Yapay Zeka Çağında Beyin Aktivitesini Korumak Mümkün Mü?
Uzm. Dr. Nigar Afendiyeva
Çocukluğumuzda annelerimiz her işi elleriyle yapardı. Çarşaflar gece yarılarına kadar elde yıkanır, pasta kreması hazırlarken kollarımız kırılana dek saatlerce karıştırırdık. Sonra makineler çıktı ve işleri onlara devretmeye alıştık. Eskiden durmaksızın ayakta çalışırken, şimdi yerimizden kalkamaz olduk. Kaslarımız zayıfladı, fiziksel hareketliliğimiz azaldı. Peki bu bir ilerleme miydi? Kuşkusuz pek çok kapıyı araladı, ama belki de bir o kadarını kapattı.
Şimdiyse her şeyi yapay zekâya sorar hâle geldik. Fikir edinmek mi gerekiyor? ChatGPT’ye danışıyoruz. Görsel düzenleme, sunum hazırlama, makale özetleme… Artık adını bile sayamadığımız sayısız uygulama, yapay zekânın gölgesinde işlerimizi üstleniyor. İçimde, beynimizin düşünme kapasitesinin giderek köreleceğine dair bir endişe büyüyor. Kim bilir, belki yıllar sonra nörologlar, yapay zekâ öncesi ve sonrası beyin görüntülerini incelerken bazı bölgelerin aktivitesinin azaldığını, hatta küçüldüğünü tespit edecekler. İnsanoğlu her şeyi icat ediyor, sonra da yine kendi yarattıklarının sonuçlarıyla boğuşuyor.

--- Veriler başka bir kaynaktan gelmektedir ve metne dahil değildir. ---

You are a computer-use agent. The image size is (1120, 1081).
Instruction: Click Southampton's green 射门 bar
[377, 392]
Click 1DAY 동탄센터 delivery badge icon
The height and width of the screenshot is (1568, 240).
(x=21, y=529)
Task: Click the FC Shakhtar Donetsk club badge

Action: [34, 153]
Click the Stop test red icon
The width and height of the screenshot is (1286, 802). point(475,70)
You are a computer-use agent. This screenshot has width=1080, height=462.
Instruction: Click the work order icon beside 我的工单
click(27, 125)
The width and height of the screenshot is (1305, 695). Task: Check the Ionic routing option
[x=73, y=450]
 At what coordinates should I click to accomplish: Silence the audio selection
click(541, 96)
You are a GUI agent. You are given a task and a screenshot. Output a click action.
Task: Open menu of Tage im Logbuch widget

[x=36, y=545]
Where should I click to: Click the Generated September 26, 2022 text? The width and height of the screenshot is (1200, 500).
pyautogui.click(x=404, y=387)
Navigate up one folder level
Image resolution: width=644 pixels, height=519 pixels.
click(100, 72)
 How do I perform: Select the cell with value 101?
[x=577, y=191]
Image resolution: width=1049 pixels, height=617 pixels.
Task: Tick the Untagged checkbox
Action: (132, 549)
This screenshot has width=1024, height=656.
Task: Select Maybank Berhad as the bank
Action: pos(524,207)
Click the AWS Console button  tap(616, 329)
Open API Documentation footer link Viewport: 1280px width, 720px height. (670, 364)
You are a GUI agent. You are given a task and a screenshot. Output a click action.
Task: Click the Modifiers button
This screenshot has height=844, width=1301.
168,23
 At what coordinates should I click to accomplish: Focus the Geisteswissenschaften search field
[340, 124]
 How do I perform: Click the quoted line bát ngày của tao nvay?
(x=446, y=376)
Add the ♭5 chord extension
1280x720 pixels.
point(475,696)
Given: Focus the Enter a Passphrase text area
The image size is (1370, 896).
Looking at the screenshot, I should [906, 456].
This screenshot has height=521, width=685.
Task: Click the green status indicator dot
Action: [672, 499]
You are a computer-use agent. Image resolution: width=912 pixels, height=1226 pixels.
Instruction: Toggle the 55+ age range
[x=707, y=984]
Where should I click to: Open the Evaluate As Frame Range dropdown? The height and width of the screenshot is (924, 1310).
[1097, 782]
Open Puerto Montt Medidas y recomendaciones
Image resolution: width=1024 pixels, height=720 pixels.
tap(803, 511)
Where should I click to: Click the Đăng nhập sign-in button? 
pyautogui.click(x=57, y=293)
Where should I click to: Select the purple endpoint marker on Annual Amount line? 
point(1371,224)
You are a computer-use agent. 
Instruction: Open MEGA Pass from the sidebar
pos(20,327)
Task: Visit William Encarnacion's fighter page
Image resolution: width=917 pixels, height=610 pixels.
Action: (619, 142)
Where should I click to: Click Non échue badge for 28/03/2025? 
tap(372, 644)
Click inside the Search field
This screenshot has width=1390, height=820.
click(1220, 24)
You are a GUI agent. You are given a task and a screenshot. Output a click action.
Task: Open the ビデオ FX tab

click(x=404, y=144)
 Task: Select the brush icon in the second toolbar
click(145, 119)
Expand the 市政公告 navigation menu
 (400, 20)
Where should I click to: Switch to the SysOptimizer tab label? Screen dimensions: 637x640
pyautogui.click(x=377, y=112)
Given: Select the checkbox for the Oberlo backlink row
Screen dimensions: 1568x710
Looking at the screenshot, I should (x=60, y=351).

Tıpkı at sırtında şehirler arasında yolculuk eden birinin, çok daha hızlı arabalara “Hayır, ben atımla devam edeceğim” demesini yadırgadığımız gibi, yapay zekâya direnenleri de belki aynı şaşkınlıkla sorgulayacağız. Çünkü çağa ayak uydurmak zorundayız. Ancak bedenimizi hareketsizliğe, zihnimizi tembelliğe mahkûm etmemeliyiz. Fiziksel hareket azaldı, ama yerini spor salonlarındaki koşu bantları aldı.
Peki ya zihnimizi canlı tutmak için ne yapmalıyız?
Belki de araştırma yaparken arada bir kütüphaneye gidip kitapların sayfalarını karıştırmalı, bilgiyi doğrudan kaynağından almalıyız. Makaleleri anlamak için çıktılarını alıp satır satır çizerek, sindirerek okursak, gerçekten zaman kaybetmiş mi oluruz?
Bu soruların üzerine biraz daha düşünmeye ne dersiniz?